Before GATs stabilization HRBTs were something you use very rarely and usually it wasn't a big problem. GATs are implicitly HRBTs which means this problem becomes more important. But it's so very well-known that it's even explicitly mentioned as a problem in the very blog post which declared GATs stable!
Basically as was said before: This is a bug. And one that is fixable in an almost certainly backwards-compatible manner. But it’s also tough to fix. So it’s not something we want to block stabilization on.
I kind of understand why it was done that way: even with this limitation GATs are very useful. But yeah, that's something literally everyone who tries to use lifetime GATs hit pretty quickly.

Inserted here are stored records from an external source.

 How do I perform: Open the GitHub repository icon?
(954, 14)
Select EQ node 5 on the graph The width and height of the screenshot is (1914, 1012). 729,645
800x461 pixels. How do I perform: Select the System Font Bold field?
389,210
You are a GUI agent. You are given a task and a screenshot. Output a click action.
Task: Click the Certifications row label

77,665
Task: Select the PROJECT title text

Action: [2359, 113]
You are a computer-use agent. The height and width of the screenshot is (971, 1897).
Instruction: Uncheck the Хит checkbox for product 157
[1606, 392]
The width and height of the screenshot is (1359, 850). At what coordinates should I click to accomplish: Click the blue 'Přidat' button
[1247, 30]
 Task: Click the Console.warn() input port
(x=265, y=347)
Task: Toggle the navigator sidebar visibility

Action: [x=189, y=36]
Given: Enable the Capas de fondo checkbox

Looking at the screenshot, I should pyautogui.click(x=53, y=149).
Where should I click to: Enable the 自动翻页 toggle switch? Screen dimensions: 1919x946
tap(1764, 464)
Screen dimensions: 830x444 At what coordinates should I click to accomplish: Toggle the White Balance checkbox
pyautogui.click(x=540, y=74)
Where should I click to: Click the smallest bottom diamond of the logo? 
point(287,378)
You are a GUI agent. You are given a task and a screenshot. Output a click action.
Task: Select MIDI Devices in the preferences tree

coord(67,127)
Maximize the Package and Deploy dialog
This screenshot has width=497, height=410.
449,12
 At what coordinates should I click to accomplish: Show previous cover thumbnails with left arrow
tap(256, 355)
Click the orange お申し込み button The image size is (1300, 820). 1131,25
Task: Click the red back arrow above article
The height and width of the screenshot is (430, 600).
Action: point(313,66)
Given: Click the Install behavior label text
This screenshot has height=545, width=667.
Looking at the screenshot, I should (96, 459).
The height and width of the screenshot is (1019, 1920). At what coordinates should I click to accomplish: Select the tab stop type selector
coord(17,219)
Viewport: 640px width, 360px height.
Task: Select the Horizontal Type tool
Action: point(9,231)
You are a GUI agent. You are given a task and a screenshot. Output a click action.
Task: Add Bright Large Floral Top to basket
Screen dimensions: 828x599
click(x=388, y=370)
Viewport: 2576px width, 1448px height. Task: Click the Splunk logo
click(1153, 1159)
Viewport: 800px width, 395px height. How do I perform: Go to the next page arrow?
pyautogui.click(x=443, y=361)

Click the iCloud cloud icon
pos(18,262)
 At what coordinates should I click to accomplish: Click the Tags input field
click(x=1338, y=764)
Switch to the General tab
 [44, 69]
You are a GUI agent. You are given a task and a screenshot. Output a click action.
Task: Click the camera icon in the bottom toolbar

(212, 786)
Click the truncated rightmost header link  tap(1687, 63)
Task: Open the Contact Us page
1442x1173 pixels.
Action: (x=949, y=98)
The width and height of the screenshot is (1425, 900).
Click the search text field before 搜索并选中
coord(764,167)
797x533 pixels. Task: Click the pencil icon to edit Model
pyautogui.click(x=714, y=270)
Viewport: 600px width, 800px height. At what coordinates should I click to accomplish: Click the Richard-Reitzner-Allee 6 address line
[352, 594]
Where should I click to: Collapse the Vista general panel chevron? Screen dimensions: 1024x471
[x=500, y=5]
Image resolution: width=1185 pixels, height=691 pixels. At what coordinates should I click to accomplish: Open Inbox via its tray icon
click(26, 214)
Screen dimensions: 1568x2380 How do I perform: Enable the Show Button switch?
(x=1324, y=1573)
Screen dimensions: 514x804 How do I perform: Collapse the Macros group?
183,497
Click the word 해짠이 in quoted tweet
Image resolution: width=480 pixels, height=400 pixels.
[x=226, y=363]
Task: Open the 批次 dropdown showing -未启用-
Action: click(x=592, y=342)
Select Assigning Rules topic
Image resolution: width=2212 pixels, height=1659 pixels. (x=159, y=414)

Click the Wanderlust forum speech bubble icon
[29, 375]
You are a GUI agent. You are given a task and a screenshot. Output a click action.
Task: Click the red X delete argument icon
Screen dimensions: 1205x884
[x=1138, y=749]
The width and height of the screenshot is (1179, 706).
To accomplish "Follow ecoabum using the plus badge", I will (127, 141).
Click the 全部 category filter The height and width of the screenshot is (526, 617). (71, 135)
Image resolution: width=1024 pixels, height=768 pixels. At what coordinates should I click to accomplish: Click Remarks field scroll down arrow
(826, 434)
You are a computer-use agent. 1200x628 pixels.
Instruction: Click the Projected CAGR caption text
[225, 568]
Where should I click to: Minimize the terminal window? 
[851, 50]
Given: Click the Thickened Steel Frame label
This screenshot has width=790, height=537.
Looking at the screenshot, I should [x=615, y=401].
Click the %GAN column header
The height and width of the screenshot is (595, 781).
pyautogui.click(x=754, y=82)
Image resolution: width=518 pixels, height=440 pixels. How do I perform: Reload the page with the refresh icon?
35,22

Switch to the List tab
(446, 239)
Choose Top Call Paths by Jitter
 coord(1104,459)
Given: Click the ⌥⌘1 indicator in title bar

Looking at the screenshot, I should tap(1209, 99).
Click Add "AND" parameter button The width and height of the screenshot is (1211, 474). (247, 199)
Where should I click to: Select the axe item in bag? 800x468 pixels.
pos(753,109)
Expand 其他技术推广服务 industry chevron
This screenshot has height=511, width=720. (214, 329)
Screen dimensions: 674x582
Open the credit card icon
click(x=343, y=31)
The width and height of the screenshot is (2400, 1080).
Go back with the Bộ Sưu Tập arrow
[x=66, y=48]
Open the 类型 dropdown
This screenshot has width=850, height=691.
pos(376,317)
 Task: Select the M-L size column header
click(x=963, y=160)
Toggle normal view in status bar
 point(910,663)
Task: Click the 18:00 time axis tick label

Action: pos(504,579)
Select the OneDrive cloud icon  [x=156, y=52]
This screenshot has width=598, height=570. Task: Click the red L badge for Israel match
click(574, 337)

That linked blog post goes into detail about the exact kinds of bounds Rust currently lacks the ability to express. Your case is a little bit different, but if we apply the syntax from that post you might get something like
impl<T, S> Foo for T
where
T: Deref<Target = S>,
S: Foo,
for<'a where Self::Bar<'a>:> S: 'a,
{
type Bar<'a> = S::Bar<'a> where Self: 'a;
}
Here for<'a where Self::Bar<'a>:> S: 'a, would translate roughly as "S must be valid for any lifetime 'a which is used with the associated type Self::Bar<'a>".
This use case might be sufficiently different from the motivating examples in that blog post that it would require a different feature in the compiler though. I'm not very familiar with the inner workings of HRTBs.